• _Supplied material_:
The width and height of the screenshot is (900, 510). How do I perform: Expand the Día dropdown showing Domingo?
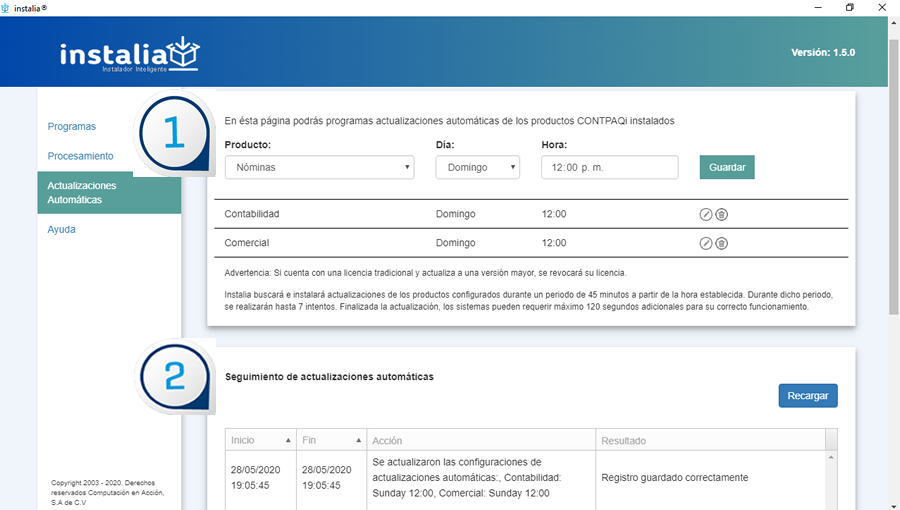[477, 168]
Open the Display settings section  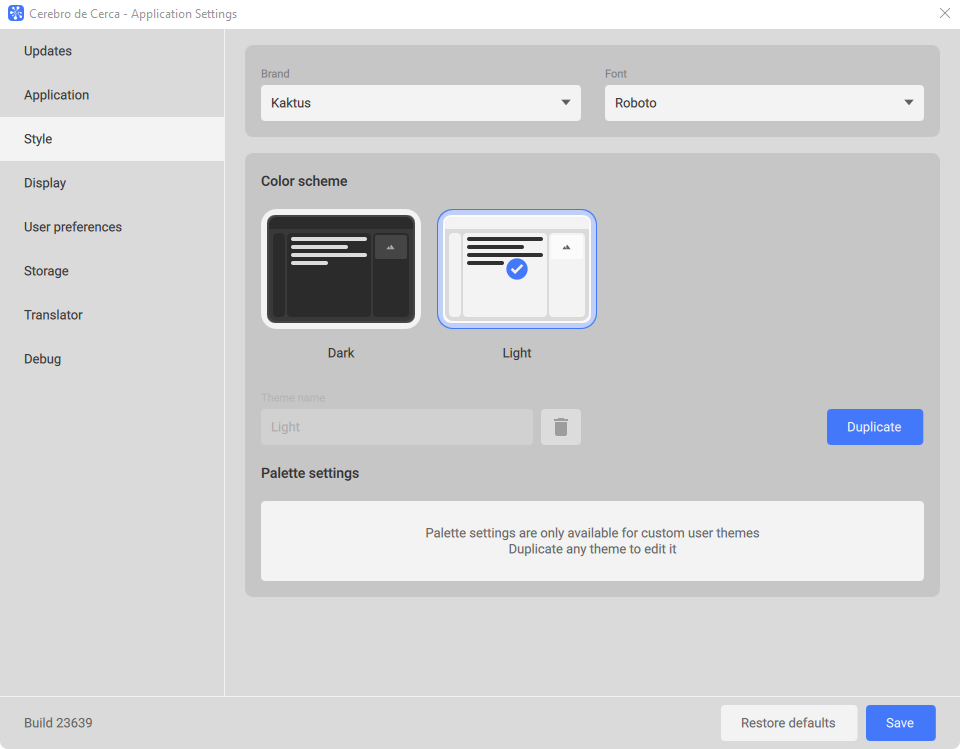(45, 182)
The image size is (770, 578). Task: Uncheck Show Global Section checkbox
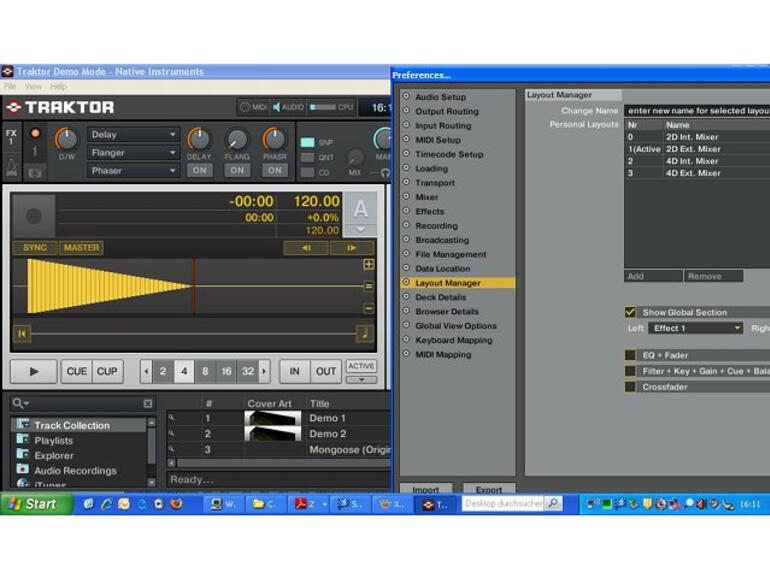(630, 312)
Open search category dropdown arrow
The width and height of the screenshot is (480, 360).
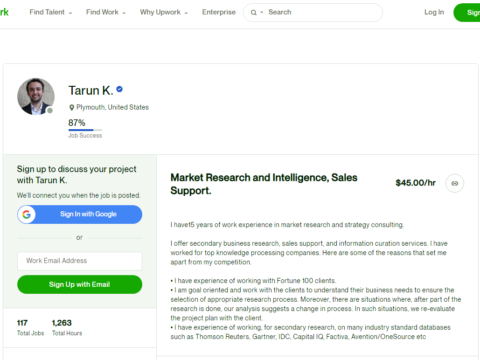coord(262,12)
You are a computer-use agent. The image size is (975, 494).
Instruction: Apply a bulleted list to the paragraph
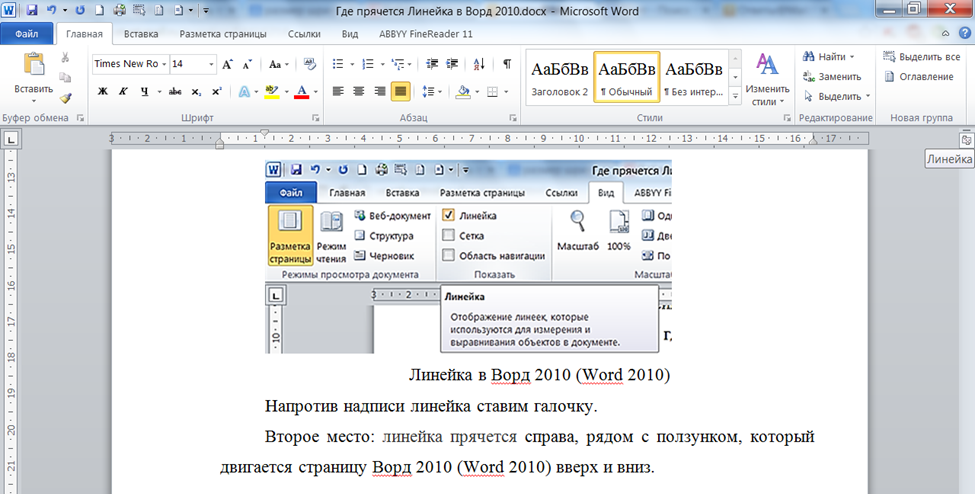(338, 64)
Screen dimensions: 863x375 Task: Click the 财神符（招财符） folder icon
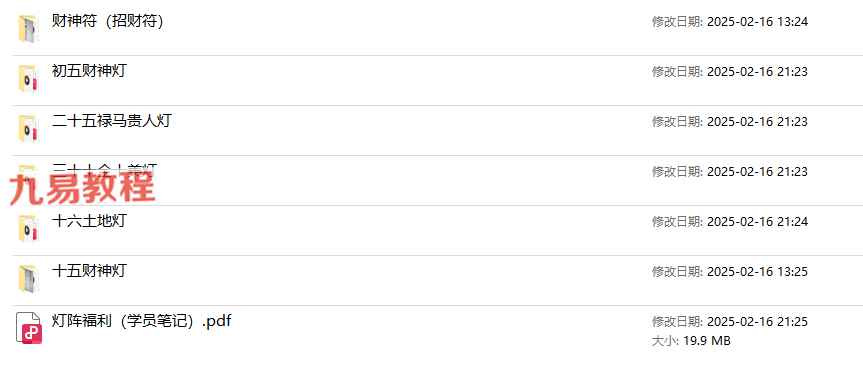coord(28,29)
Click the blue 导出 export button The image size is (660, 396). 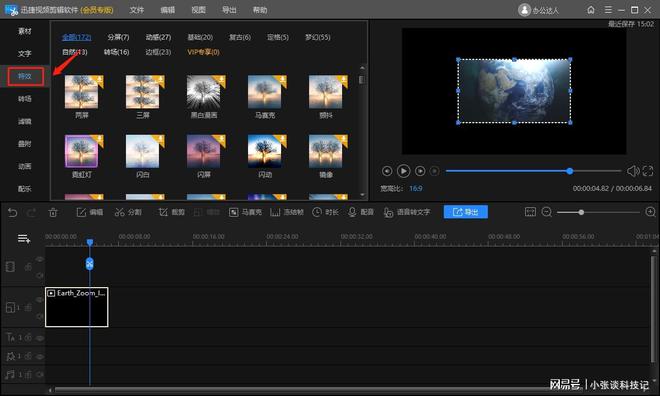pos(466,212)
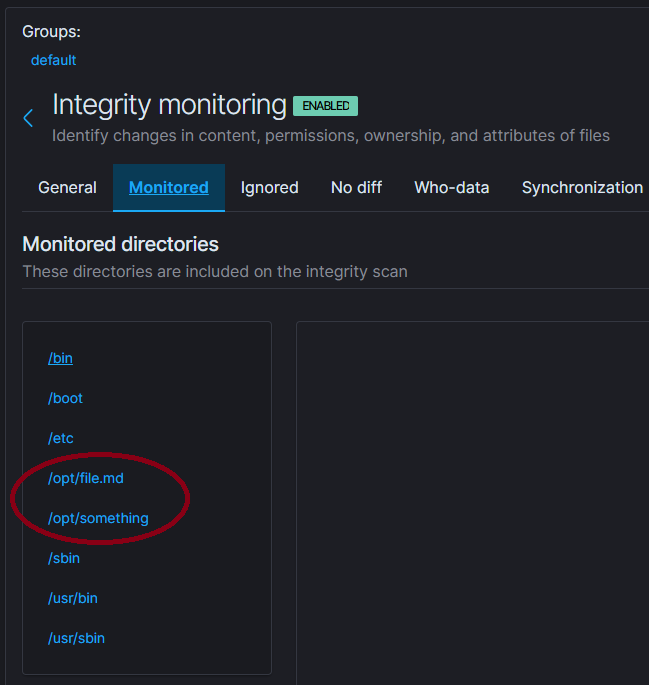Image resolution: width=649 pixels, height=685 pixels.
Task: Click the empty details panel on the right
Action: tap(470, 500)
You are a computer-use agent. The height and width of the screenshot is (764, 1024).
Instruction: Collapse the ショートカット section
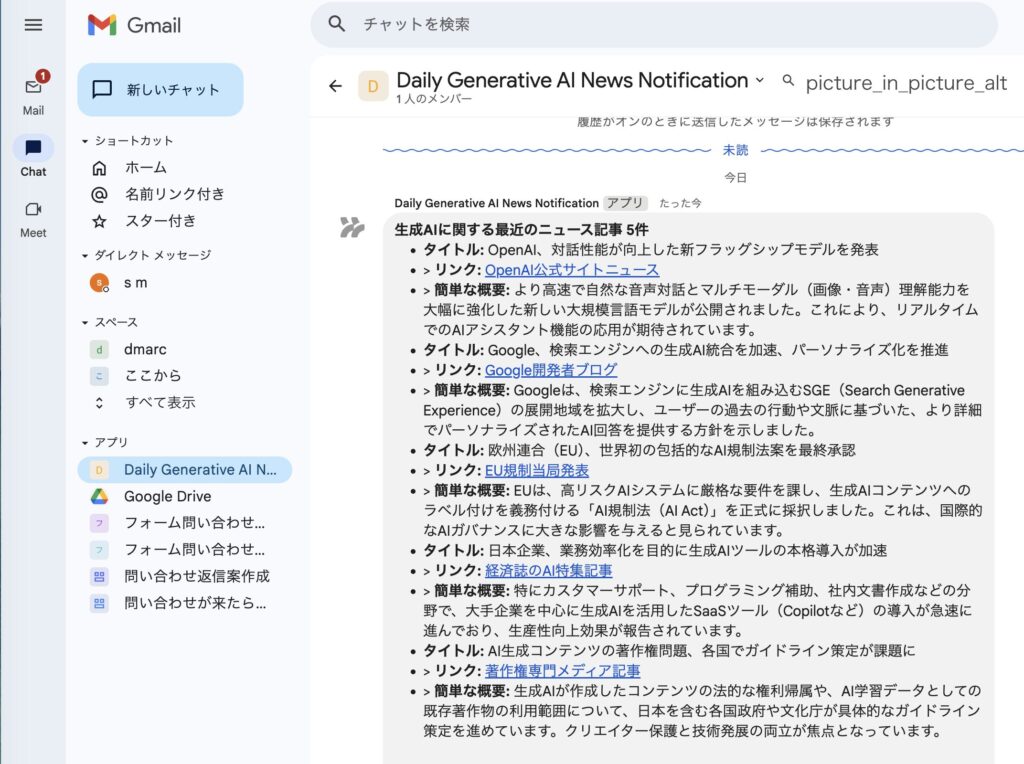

• _Task to carry out_: In the material above, find each line that contains the word "computer", and select it.

• _Answer to the exercise_:
You are a computer-use agent. The image size is (975, 494).
You are a computer-use agent. The height and width of the screenshot is (764, 1024).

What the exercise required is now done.